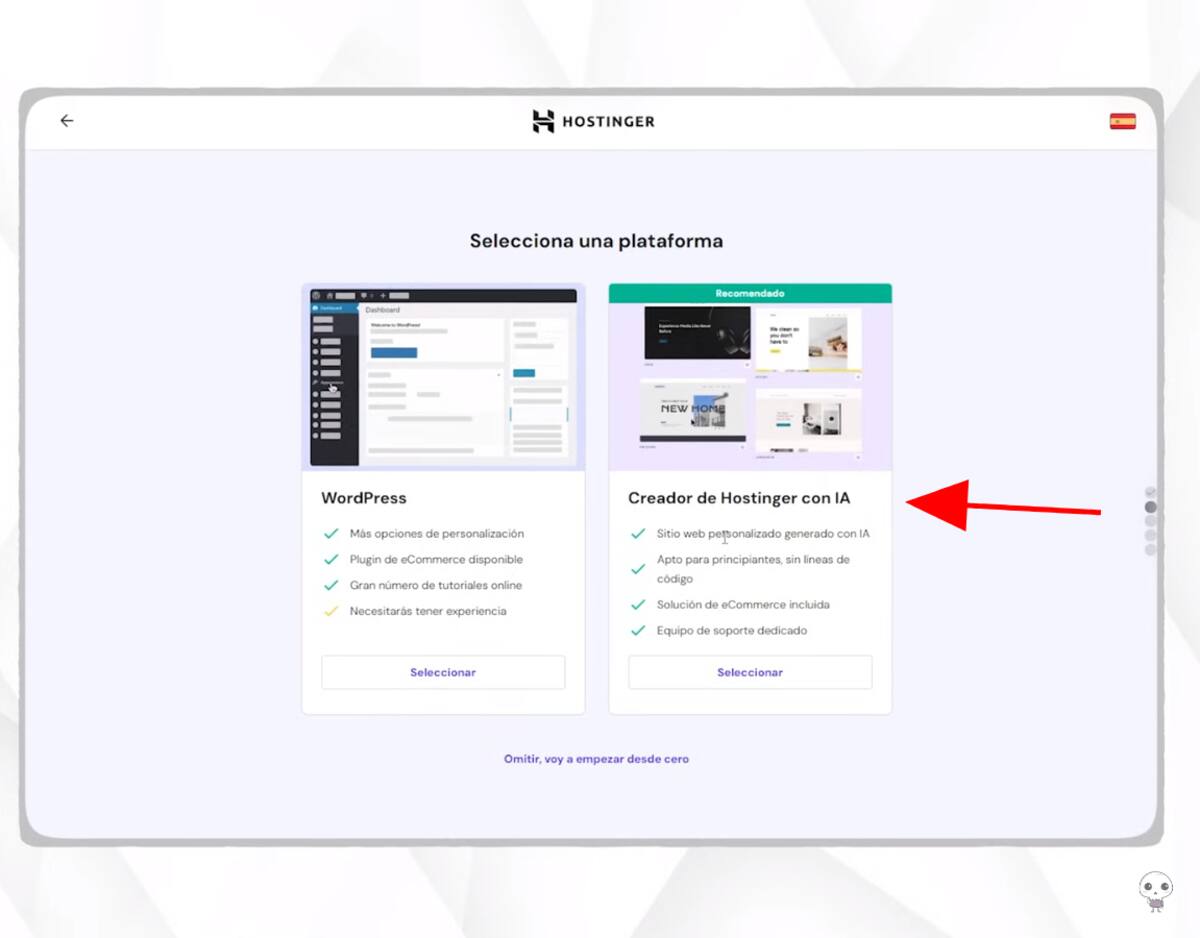Screen dimensions: 1200x938
Task: Click yellow checkmark beside "Necesitarás tener experiencia"
Action: tap(331, 611)
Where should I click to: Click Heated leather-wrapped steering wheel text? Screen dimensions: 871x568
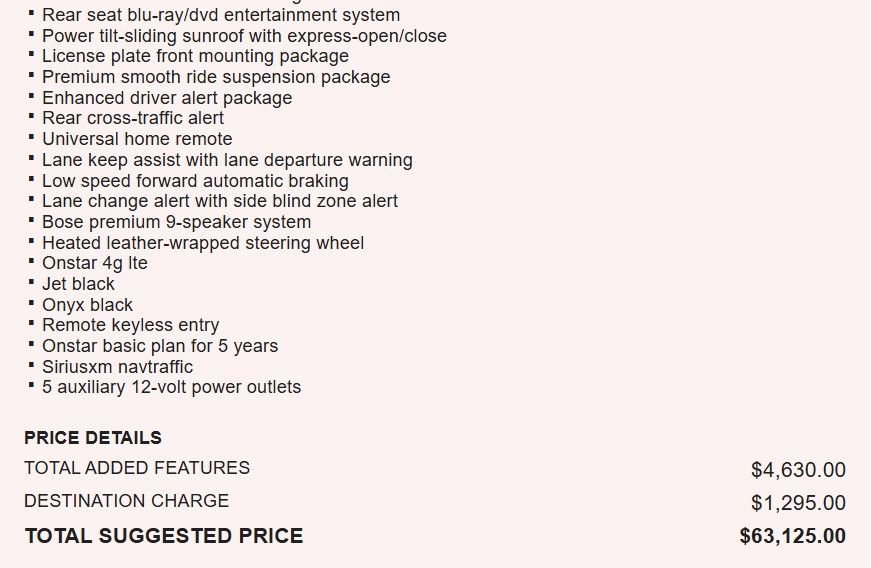[203, 243]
== == ==
** Task prompt **
Please copy exactly the lines from the one containing "Where should I" through the last line of the records above, both included, and leave out any pictures.

** Result for this task **
Where should I click to: Click Heated leather-wrapped steering wheel text? Screen dimensions: 871x568
[203, 243]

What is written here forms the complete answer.